You may have seen media reports recently relating to plain text passwords and the dangers of registering your personal and financial information with companies who use this method.
Well, rest assured, Ticketmaster is not one of the offending companies. As you would imagine, Ticketmaster deals with huge amounts of customer data and this is an area that we take extremely seriously.
So what are plain text passwords? Basically, they are passwords – created by you – that are stored in plain text. So if you password is MyName2016, in the offending company’s system, your password will be listed as MyName2016 – no coding or encryption.
Obviously this is a major concern as passwords can lead to a huge amount of personal information and in many instances credit card or bank details. If a site that uses plain text passwords is hacked or any security problems occur, account holders are extremely vulnerable to having their information stolen and potentially used fraudulently.
Companies who use best practice password security will never store your passwords in plain text. To get technical, when a password is created, a secure site will save a ‘representation’ of your password. Once you re-enter the password, the site will simply ensure the original representation matches what you just entered. Importantly, you should never see your password at any stage when using a website; not when you type it in, not in an email, not when speaking to customer service and not on the website once logged in.
Of course, it is not always easy to identify plain text password culprits. But one certain giveaway is the information that is sent to you if and when you select the ‘forgot password’ function while trying to log into a company’s site.
A plain text password offender will email your exact password (in plain text) back to you. So in our example above, the email you receive will list your password as MyName2016. Ticketmaster on the other hand will email you a temporary password, which you will be asked to change once you have accessed your My Ticketmaster account.

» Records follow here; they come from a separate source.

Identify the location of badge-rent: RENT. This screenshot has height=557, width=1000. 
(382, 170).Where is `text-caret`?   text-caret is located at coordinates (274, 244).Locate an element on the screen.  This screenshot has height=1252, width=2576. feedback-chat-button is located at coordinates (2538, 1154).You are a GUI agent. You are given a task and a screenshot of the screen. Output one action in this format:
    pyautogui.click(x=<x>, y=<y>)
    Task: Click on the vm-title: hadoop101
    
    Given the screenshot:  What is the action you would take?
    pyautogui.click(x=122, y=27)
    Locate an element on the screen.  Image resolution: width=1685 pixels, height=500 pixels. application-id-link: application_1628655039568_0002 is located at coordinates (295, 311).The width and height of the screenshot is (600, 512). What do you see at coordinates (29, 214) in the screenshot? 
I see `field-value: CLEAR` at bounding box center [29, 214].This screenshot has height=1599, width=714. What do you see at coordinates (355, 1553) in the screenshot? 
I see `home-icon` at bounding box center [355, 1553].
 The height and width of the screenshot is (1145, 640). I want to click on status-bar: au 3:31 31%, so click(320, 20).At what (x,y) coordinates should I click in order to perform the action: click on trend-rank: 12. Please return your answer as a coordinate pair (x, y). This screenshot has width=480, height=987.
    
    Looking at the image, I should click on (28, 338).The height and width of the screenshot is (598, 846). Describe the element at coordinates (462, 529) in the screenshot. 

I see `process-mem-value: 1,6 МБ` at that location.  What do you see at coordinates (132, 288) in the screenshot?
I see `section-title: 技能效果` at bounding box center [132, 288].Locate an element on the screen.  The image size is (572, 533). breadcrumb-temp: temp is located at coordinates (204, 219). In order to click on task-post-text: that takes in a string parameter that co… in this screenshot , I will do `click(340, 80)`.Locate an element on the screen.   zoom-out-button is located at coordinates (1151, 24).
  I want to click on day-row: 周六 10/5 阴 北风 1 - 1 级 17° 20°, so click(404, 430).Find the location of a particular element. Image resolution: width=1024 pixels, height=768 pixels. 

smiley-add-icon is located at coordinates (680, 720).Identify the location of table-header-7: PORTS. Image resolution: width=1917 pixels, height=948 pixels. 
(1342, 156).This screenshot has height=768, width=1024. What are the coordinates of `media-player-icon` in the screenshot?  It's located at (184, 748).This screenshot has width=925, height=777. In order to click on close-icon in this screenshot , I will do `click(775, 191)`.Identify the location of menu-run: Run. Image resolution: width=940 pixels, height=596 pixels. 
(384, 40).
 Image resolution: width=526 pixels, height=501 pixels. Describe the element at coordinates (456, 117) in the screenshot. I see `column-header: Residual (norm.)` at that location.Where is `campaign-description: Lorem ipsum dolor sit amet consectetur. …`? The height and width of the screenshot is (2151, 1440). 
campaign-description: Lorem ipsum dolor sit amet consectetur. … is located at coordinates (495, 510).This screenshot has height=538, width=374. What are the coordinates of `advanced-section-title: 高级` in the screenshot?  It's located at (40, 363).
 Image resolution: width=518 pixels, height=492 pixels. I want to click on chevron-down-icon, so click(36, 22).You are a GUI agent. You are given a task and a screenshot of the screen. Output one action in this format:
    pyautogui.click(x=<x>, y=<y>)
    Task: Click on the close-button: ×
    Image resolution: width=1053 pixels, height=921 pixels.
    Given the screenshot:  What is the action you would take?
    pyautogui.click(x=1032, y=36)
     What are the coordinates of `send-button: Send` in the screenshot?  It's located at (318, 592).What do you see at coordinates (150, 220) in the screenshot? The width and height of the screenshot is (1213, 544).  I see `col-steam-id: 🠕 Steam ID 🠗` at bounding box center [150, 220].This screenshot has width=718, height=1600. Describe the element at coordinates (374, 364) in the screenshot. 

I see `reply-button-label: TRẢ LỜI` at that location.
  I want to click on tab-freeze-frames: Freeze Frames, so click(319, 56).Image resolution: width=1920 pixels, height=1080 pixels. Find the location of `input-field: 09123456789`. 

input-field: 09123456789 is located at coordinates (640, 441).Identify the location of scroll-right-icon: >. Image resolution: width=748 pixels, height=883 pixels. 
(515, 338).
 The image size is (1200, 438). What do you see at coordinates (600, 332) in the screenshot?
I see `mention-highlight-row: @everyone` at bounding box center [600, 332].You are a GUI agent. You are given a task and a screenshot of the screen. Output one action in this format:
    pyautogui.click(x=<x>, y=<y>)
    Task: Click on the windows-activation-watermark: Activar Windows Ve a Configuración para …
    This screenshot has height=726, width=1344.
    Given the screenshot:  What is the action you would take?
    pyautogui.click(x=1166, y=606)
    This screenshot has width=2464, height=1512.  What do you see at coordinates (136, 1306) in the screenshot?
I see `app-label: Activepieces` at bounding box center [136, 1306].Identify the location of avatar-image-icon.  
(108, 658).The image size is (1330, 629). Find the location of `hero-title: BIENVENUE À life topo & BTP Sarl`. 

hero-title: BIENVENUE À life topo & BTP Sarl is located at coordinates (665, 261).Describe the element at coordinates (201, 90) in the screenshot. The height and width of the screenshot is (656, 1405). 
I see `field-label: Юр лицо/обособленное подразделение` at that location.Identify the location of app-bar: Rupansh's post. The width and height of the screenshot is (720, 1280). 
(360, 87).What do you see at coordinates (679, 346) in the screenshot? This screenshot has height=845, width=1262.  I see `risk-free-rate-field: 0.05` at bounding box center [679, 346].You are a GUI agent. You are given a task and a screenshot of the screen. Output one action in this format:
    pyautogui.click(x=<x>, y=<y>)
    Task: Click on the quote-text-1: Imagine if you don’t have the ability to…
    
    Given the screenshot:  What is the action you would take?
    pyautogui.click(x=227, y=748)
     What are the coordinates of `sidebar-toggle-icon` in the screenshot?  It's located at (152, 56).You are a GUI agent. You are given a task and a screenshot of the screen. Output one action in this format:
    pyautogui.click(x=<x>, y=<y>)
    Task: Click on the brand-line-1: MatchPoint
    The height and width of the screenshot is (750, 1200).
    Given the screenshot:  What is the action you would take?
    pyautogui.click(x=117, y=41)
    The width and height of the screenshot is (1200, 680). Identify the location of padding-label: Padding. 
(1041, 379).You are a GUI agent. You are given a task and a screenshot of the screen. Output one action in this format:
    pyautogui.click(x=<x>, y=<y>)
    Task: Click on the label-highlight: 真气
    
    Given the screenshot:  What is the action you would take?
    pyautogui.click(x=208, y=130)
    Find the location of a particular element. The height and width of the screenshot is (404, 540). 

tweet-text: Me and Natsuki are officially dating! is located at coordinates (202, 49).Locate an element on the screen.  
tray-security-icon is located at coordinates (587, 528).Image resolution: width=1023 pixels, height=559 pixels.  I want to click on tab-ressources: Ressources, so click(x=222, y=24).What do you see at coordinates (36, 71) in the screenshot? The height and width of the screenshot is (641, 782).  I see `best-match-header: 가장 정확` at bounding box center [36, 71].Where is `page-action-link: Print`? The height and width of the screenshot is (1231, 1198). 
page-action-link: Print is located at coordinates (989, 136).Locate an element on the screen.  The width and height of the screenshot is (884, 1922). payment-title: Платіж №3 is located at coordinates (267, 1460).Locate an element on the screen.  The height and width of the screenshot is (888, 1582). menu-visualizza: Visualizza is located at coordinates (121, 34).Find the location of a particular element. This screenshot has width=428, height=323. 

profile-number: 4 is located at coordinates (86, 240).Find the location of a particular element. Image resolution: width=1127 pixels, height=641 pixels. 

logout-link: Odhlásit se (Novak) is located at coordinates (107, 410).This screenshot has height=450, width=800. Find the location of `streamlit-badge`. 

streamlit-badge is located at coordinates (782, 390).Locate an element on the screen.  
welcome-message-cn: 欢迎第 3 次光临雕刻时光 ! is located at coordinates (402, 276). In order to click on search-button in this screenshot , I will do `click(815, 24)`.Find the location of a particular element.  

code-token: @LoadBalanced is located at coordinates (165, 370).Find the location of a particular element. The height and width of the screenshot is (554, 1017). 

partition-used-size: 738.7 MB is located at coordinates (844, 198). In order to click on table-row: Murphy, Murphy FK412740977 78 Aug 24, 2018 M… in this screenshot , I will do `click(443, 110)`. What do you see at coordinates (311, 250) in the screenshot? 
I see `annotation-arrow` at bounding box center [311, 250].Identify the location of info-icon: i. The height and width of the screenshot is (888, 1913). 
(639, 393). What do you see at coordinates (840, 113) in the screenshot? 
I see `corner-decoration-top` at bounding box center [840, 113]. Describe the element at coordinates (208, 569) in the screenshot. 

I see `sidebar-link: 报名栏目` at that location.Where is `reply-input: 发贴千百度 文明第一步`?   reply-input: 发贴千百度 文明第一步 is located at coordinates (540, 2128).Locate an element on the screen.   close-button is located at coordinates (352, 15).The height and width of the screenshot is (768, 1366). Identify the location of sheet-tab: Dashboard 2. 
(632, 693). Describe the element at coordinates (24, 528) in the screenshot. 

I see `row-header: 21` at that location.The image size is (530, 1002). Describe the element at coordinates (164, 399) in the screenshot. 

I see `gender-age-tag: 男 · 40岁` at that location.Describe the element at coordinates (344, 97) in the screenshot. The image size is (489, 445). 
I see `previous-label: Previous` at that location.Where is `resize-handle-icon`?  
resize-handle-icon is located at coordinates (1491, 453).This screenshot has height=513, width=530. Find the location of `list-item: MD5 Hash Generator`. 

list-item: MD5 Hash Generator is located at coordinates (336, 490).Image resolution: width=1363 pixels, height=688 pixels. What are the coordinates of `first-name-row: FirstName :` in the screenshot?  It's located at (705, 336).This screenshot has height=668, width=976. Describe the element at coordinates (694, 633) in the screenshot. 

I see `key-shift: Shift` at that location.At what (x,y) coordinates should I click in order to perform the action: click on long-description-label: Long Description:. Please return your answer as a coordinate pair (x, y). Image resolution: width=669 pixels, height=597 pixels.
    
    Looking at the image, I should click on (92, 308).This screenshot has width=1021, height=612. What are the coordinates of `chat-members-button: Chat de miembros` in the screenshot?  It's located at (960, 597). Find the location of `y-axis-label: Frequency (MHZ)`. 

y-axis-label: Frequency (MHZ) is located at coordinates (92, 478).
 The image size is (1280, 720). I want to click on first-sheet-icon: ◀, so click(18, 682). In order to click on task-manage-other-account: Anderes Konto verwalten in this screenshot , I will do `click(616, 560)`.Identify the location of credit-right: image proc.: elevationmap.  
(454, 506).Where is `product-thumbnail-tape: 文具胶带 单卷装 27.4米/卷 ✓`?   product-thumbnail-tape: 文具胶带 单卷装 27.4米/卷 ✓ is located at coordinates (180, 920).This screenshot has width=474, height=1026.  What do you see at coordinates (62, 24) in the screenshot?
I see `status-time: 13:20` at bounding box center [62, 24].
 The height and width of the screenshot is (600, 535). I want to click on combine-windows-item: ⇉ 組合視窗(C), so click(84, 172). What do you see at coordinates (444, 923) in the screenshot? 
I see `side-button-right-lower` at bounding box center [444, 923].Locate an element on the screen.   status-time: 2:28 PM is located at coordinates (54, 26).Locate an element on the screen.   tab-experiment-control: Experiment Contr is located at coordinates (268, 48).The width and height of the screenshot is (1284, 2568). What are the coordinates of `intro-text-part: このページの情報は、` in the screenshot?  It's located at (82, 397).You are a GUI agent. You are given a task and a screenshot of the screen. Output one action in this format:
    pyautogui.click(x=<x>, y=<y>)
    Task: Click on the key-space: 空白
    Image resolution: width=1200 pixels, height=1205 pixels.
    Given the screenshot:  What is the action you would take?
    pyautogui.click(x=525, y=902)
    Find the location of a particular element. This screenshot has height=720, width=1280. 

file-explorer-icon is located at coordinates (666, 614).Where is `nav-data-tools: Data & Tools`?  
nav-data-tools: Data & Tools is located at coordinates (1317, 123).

Further, once you have changed your password on Ticketmaster’s site, we will email you to alert you to the password change and provide contact details to get in touch with us if the password was changed by anyone but you.
A further concern when using accounts with plain text offenders is the fact that we oftentimes lack creativity when it comes to setting passwords. While some may be diligent in altering passwords constantly, many of us use the same passwords for various websites and accounts, which can make it even more dangerous if your password falls into the wrong hands. The password you use for something seemingly innocuous could lead to a more serious data breach if you use the same password for your email or online banking for instance.
Online security is a really important issue and Ticketmaster encourages all customers and clients to ensure they are savvy with regards to the protection of personal data. At Ticketmaster, we are doing our bit to ensure the data of our clients is as safe and secure as possible.